Long after the battle is over and dawn has broken, when everyone goes to any place they can hide, anywhere that they can cry or sleep or stare blindly at the walls, Bill stands in the Great Hall, staring up.

It's lovely, really, even moreso than before - because now the illusion is tempered with the real sky beyond. Light filters through the holes and the cracks and lands on the faces of the not-yet-buried-or-taken-home dead. It's perfect, almost, the way it strikes Fred's face or Tonks's closed eyes - they almost look like they're sleeping.

Bill does not cry.

(this is the way the world ends)

Remus stands at the door of the Great Hall one morning, and watches carefully the way Harry and his friends all laugh together. There's Hermione, the Remus of them, no doubt reprimanding Ron. And Ron, the Sirius, who has no doubt made an inappropriate joke. And then Harry, the James of his group, grinning like nothing in the world could ever bother him.

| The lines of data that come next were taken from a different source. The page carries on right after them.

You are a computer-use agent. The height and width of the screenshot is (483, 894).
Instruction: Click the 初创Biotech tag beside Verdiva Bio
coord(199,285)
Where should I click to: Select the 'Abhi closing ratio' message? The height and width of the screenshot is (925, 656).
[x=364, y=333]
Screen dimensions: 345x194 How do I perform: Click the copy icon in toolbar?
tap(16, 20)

There is no Peter among Harry's friends, and this seems both absolutely right and terribly wrong to Remus.

He closes his eyes and burns the image into his mind before taking his place at the staff table.

(this is the way the world ends)

What could - the rubble mostly misses Fred but hits everyone equally, and several of them have bruises.

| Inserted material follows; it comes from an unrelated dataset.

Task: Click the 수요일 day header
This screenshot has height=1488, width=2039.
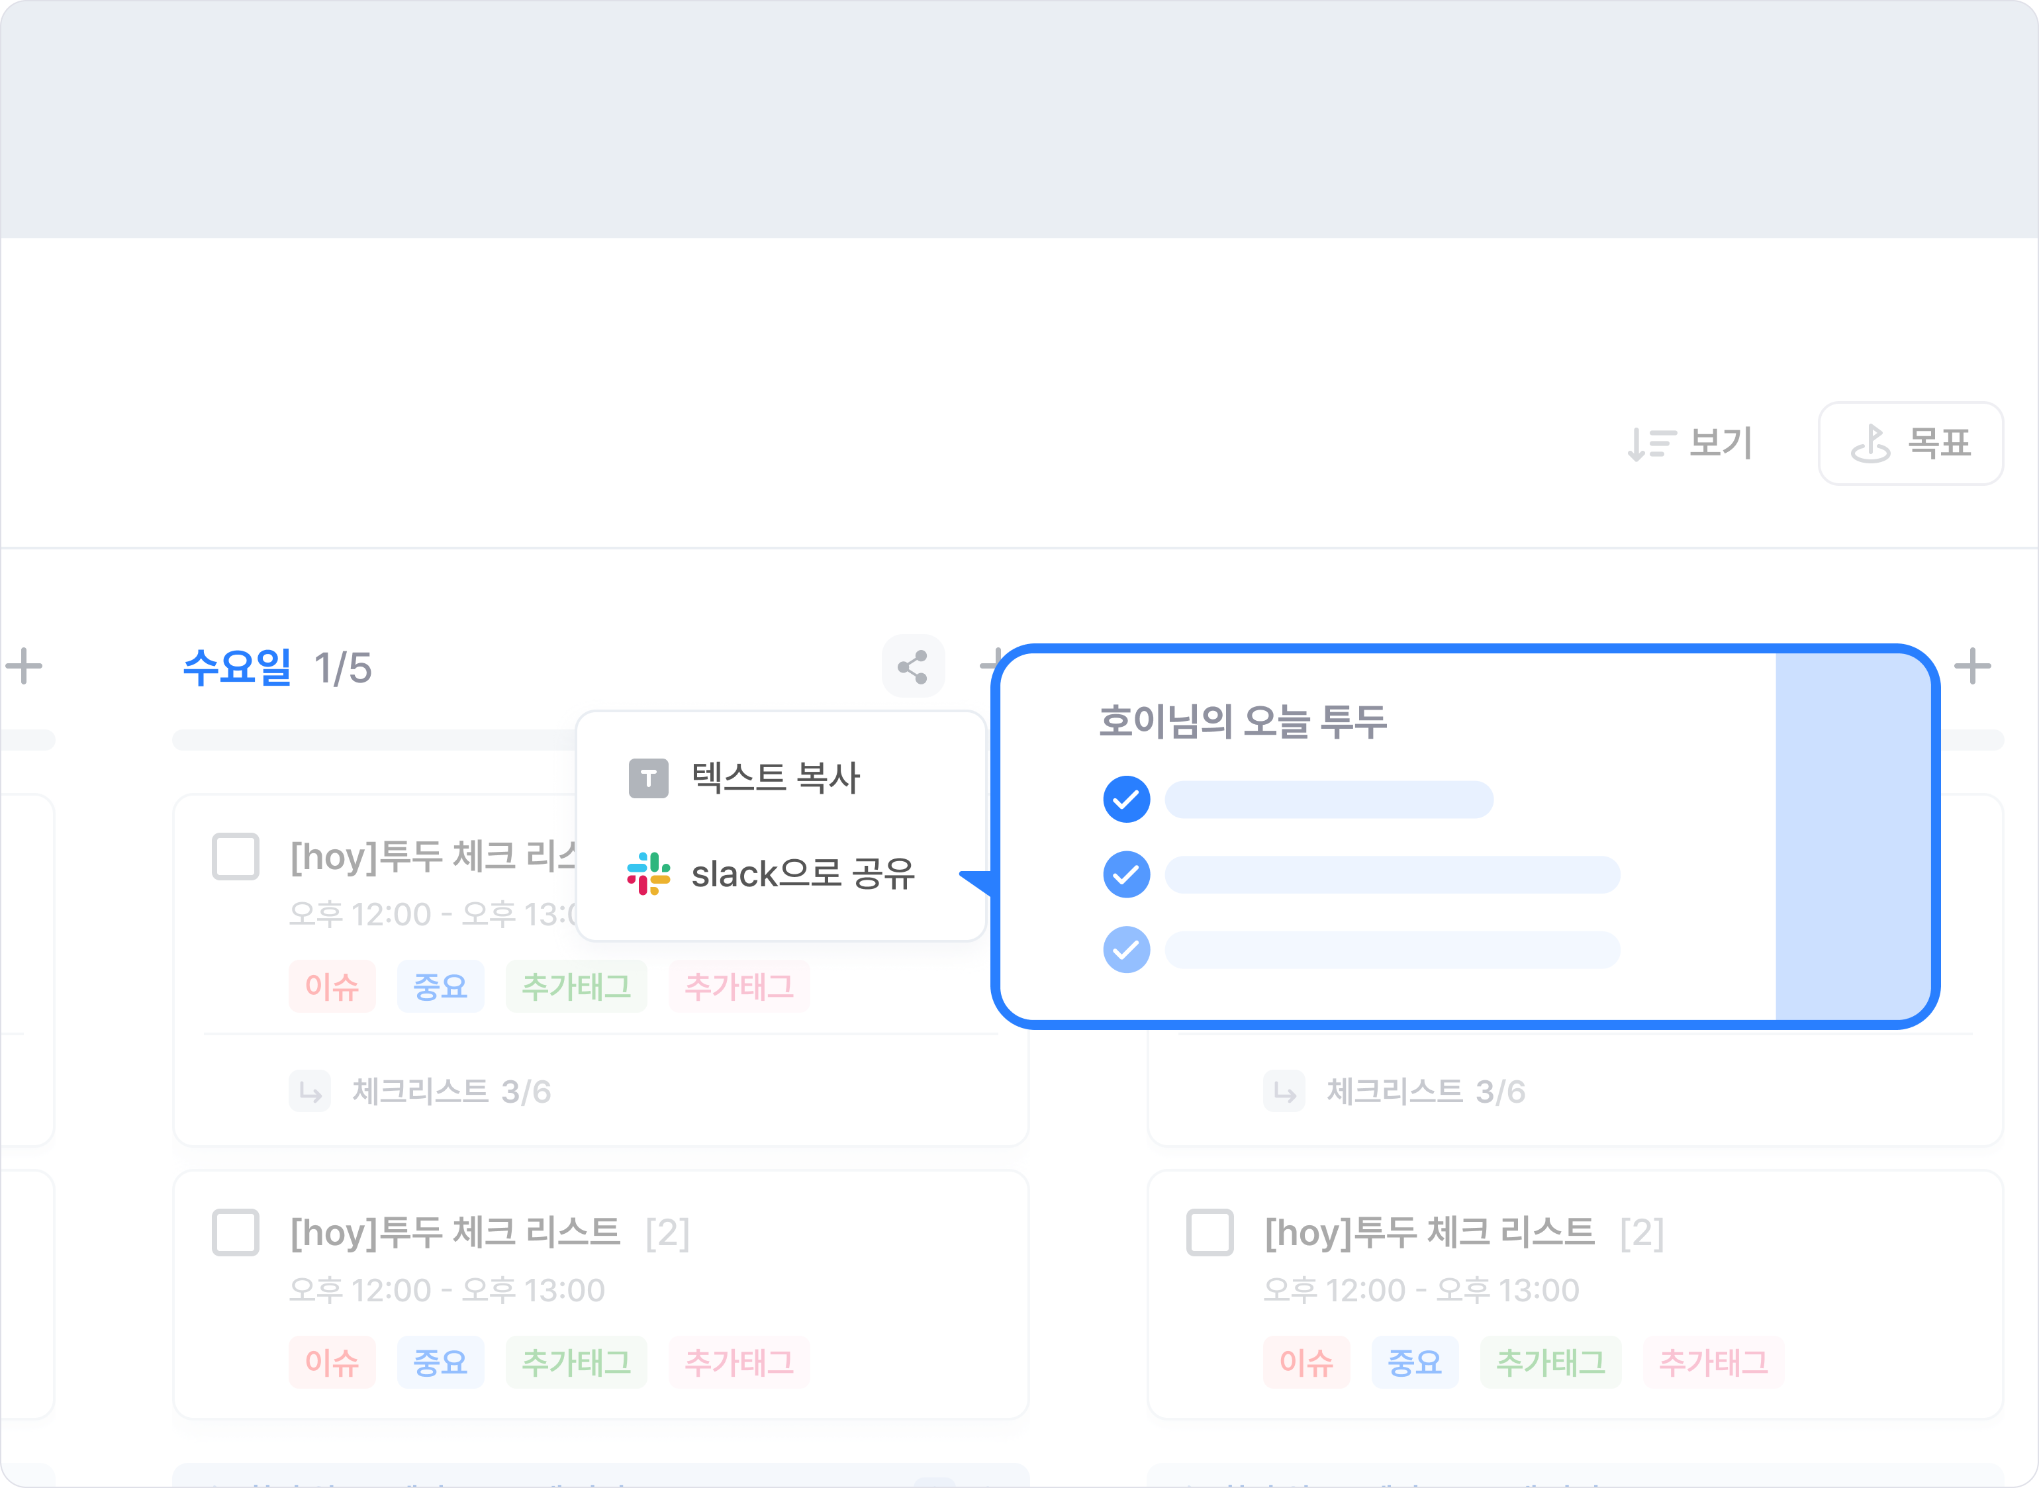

What could - Fred jumps out of the way. Maybe he tackles Ron or Percy in his haste to get out from under the wall.

What could - the rubble hits him, but not hard. Fred covers his head and dodges the worst of it, and comes out with nothing more than a nasty lump.

What does - a heavy rock strikes his neck, right beneath his head, severs the spinal cord in an instant, and not even magic can save him.

(not with a bang but)

This is not what he foresaw in the crystal ball. This is not the future he intended. A slimy hand clamps around his ankle, dragging him forward and down and he abandons rationality for blind panic, shrieking to Kreacher to get away from here even while every instinct within him is screaming for help. But the time for self-preservation has passed.

He feels betrayed, like whatever God granted his Divination teacher the gift of foresight didn't tell her this.

The water closes in. He screams once, water gargling down his throat and into his lungs, and then all is silent.

(with a whimper)

At the age of seven, Teddy decided that his mother wasn't really dead, that she simply rearranged her features, changed her hair color and her name, and disappeared before anything could happen to her. It didn't matter that this contradicted everything he had been told about her, because it meant that she was out there somewhere, waiting for him to find her.

Every time he sees someone with oddly colored hair, his heart beats a little faster. It's stupid and it's heartbreaking and it's wonderful.

In this way, he keeps his mother alive, and never lets her go.